Entries on target coordinates:
◇ ◇ ◇
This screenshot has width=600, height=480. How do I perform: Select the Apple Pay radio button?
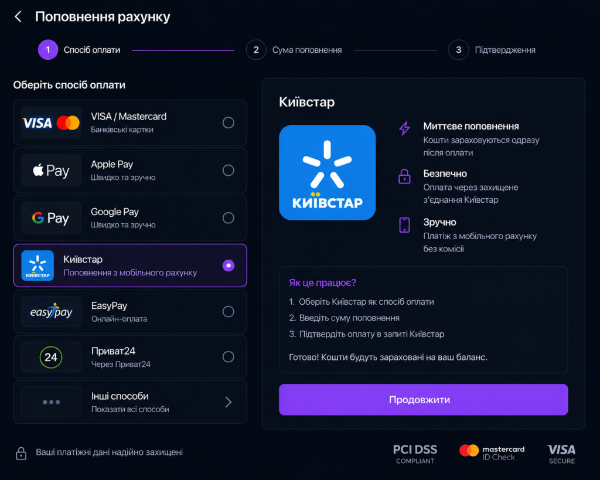pyautogui.click(x=229, y=171)
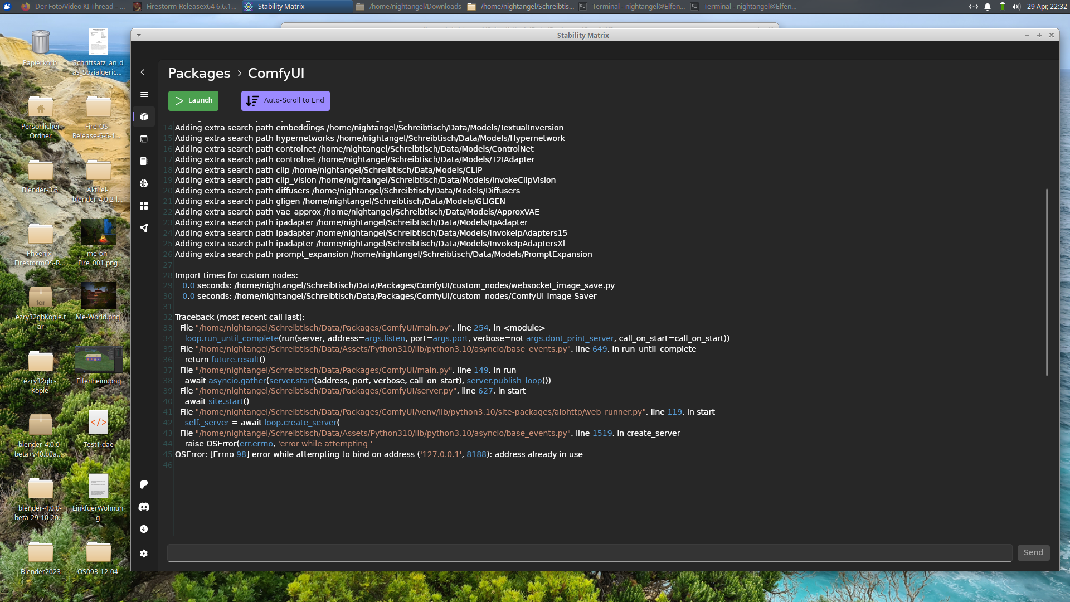Click the console input text field
The image size is (1070, 602).
click(589, 552)
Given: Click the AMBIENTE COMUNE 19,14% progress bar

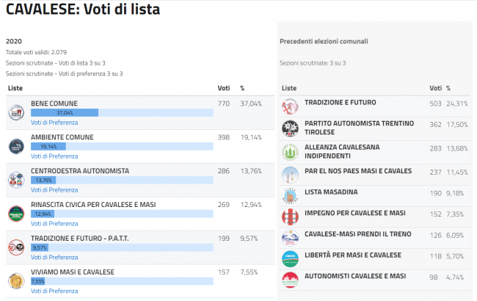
◇ ◇ ◇
Exercise requirements: Update all of the lines above by replacing "radio button" with "option" and leaving everything else unchanged. Omit the pictures from your answer.

Output of the task:
This screenshot has width=600, height=480. How do I perform: Select the Apple Pay option?
pyautogui.click(x=229, y=171)
Click the console input text field
The image size is (1070, 602).
click(589, 552)
Given: Click the AMBIENTE COMUNE 19,14% progress bar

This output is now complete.